Action item:
Search the data for the word "Privacy". Reproduce every line where it is found.

********

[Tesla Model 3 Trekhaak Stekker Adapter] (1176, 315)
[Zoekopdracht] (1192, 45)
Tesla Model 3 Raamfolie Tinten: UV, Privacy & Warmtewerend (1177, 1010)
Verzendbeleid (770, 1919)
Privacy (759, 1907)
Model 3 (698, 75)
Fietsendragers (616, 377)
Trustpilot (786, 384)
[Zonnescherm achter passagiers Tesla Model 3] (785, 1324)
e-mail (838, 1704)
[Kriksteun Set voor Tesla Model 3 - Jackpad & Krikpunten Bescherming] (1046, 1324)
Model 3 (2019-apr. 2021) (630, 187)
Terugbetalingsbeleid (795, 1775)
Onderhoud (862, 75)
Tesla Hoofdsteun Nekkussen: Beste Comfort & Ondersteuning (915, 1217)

********

Solution to the exercise:
Tesla Model 3 Raamfolie Tinten: UV, Privacy & Warmtewerend (1177, 1010)
Privacy (759, 1907)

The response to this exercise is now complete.